Tané slammed her forehead into hers and struck with a concealed knife, catching the witch across the cheek. Kalyba reeled, eyes flared wide, red lacing her face. Then antlers erupted from her skull, and she was a bleeding white stag, ghastly and massive, and the sword was gone again.

Tané used the jewel to throw back a cockatrice. The siden sharpened her senses, made her limbs move quicker than she would have thought possible as the stag thundered across the deck. She saw that one of the antlers was tipped with silver, and as it lowered its head to skewer her, she brought her sword up, severing it.

Kalyba collided with the deck in human form. Blood jeweled from her shoulder, where a chunk of flesh had been hacked away, and Ascalon lay beside her, glazed with ruby. Tané lunged for it, but the witch already had fire in her hands.

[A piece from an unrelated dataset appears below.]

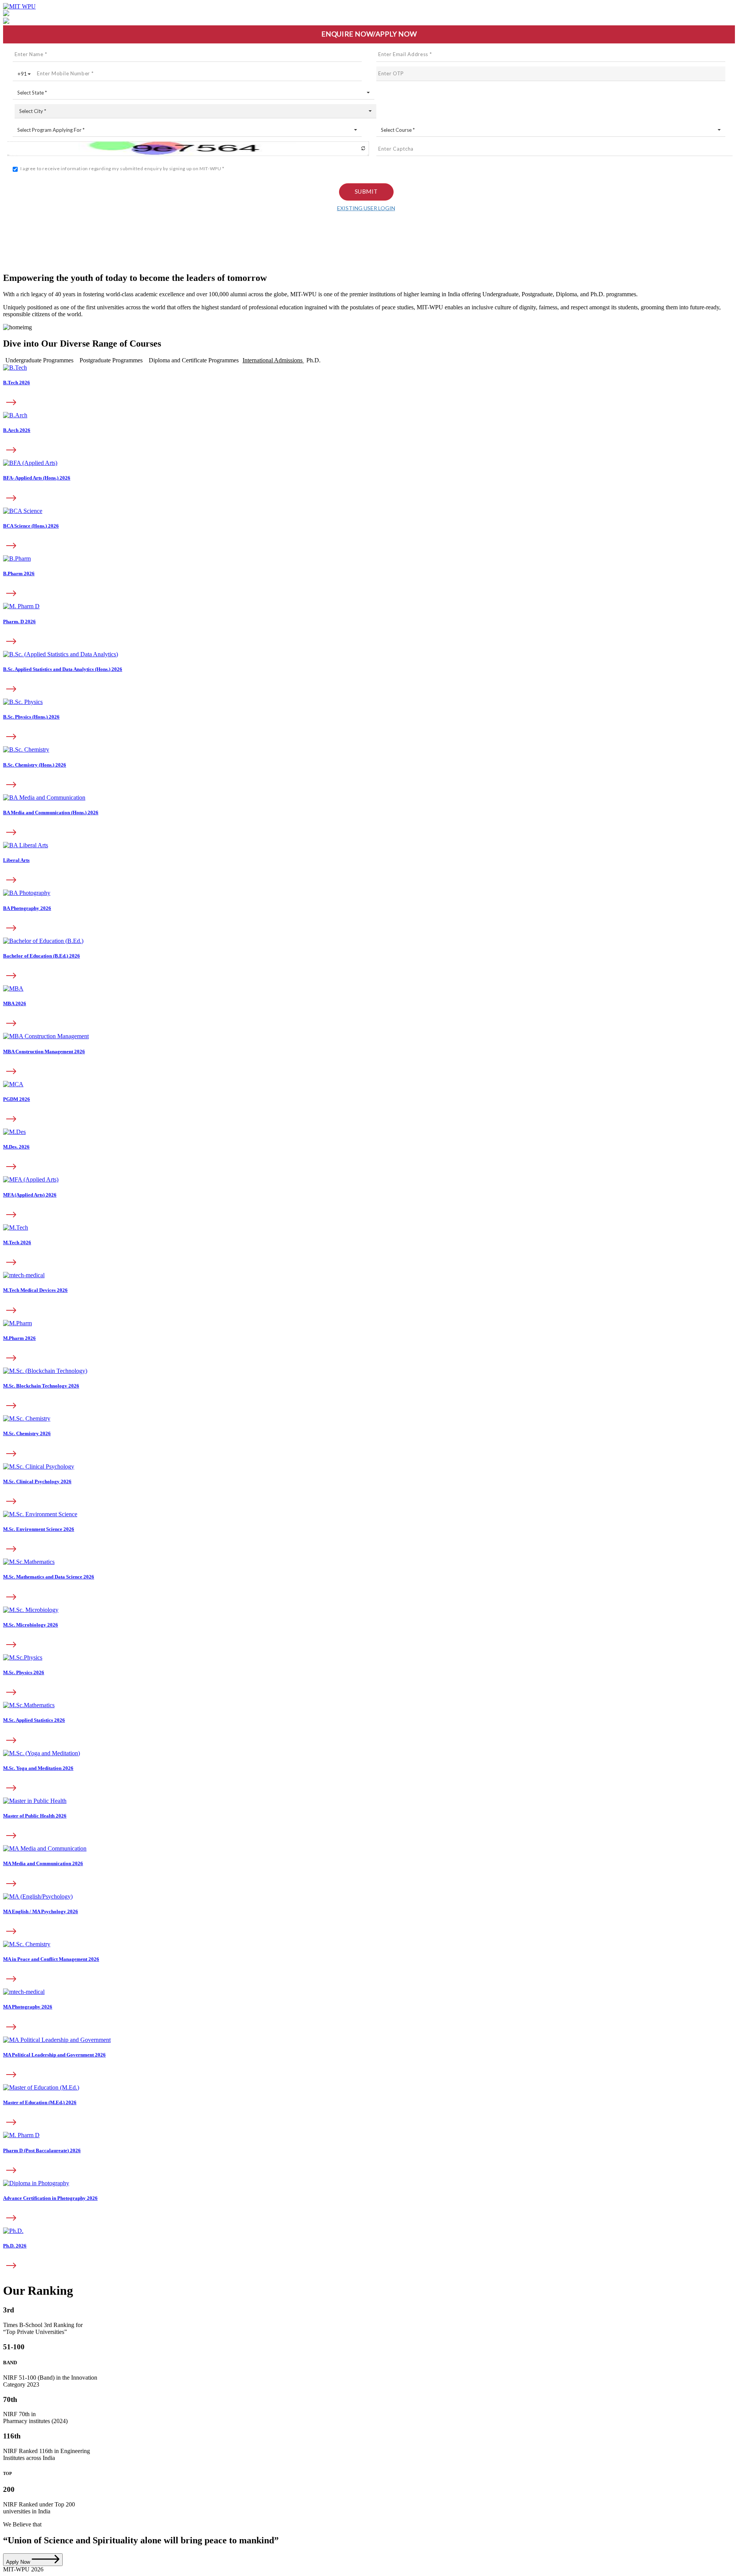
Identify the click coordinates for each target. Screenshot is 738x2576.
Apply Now (19, 2562)
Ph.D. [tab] (313, 360)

Tané threw herself behind the mainmast. Red fire blazed off her thigh, so hot—like molten iron on her flesh—that it made her cry out. Eyes full of brine, she crushed the pain and struck out across the deck. She was almost at the stern when she stopped in her tracks.

Queen Sabran was on the Defiance. Loth stood beside her, broadsword drawn, and twelve bodyguards fanned out around them. All of them were dripping wet.

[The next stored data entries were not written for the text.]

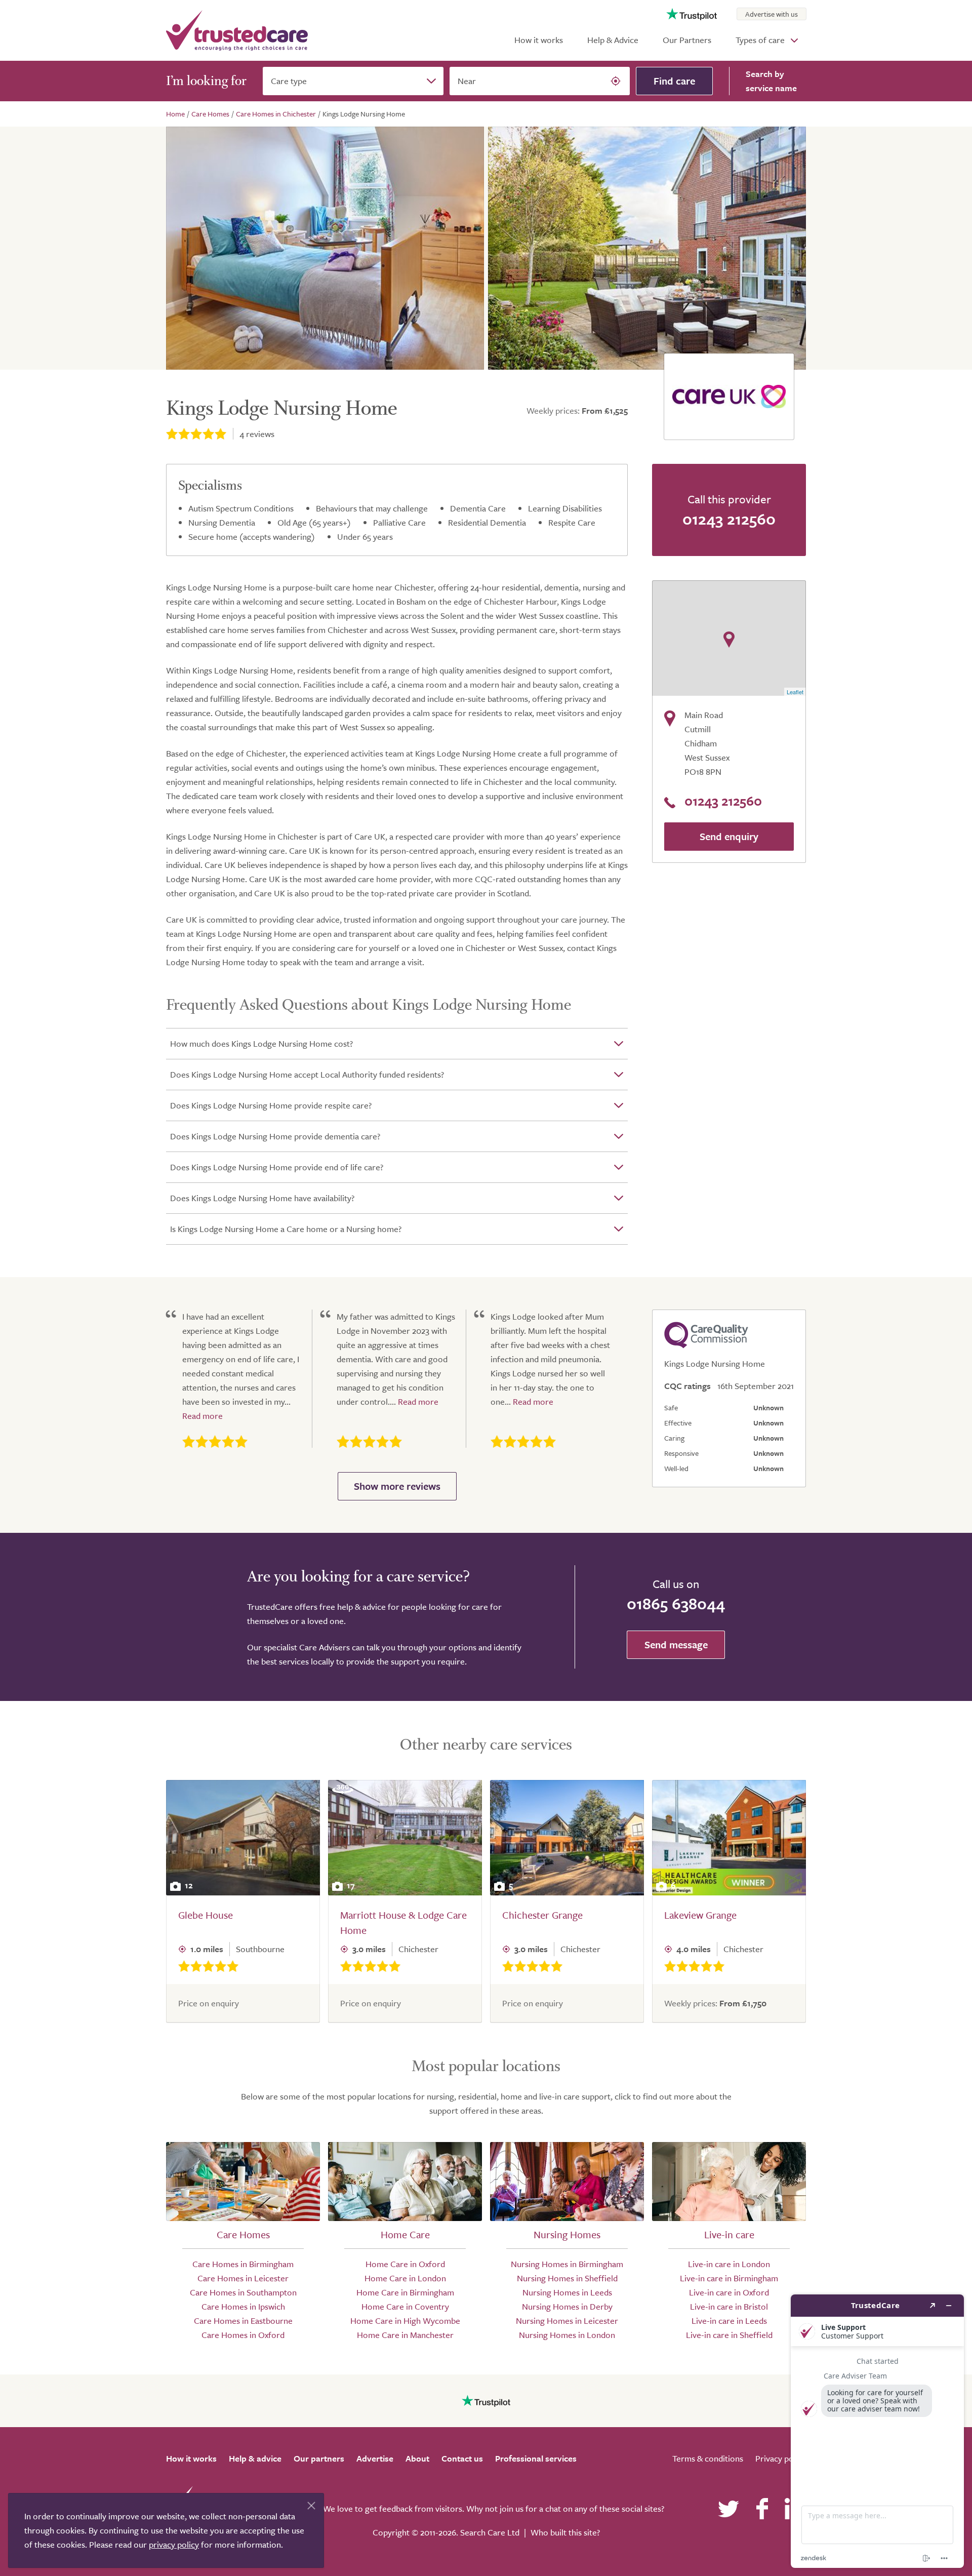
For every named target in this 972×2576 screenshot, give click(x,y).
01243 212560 (729, 518)
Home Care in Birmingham (405, 2292)
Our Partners (687, 39)
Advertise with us (771, 14)
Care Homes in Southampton (243, 2292)
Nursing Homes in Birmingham (567, 2263)
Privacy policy (780, 2458)
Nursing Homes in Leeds (567, 2292)
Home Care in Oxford (405, 2263)
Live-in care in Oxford (729, 2292)
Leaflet (795, 692)
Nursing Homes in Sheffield (567, 2278)
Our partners (319, 2458)
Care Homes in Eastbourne (243, 2320)
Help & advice (255, 2458)
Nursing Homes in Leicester (567, 2320)
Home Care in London (405, 2278)
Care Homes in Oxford (243, 2334)
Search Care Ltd (489, 2532)
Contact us (462, 2458)
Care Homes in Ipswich (243, 2306)
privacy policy (174, 2544)
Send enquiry (729, 836)
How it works (538, 39)
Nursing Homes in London (567, 2334)
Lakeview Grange (700, 1915)
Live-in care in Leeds (729, 2320)
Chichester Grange (542, 1915)
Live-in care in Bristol (729, 2306)
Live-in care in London (729, 2263)
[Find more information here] (877, 2431)
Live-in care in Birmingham (729, 2278)
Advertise (374, 2458)
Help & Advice (612, 39)
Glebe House (205, 1915)
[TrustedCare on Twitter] (728, 2508)
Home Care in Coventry (405, 2306)
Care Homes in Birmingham (243, 2263)
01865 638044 (676, 1603)
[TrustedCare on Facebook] (762, 2508)
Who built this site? (565, 2532)
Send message (676, 1644)
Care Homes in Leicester (243, 2278)
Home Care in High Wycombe (405, 2320)
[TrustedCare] (237, 30)
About (417, 2458)
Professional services (536, 2458)
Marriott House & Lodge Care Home (403, 1922)
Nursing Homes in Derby (567, 2306)
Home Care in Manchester (405, 2334)
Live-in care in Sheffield (729, 2334)
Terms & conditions (707, 2458)
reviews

“Sabran,” Kalyba breathed.

The queen gazed at her forebear. Their faces were identical.

“Your Majesty,” one of the guards stammered. All of them were looking between their queen and her double. “This is sorcery.”

“Stand back,” Sabran said to her guards.

“Yes, do, gallant knight. Do as my offspring decrees.” Kalyba curled her fingers around the flame in her palm. “Do you not see that I am your Damsel, foremother of Inys?”

The knights did not move. Neither did the queen. Her left hand strangled the hilt of her sword.

“You are an imitation of me,” Kalyba said to her, venomous. “Just as your sword is a cheap imitation of this one.”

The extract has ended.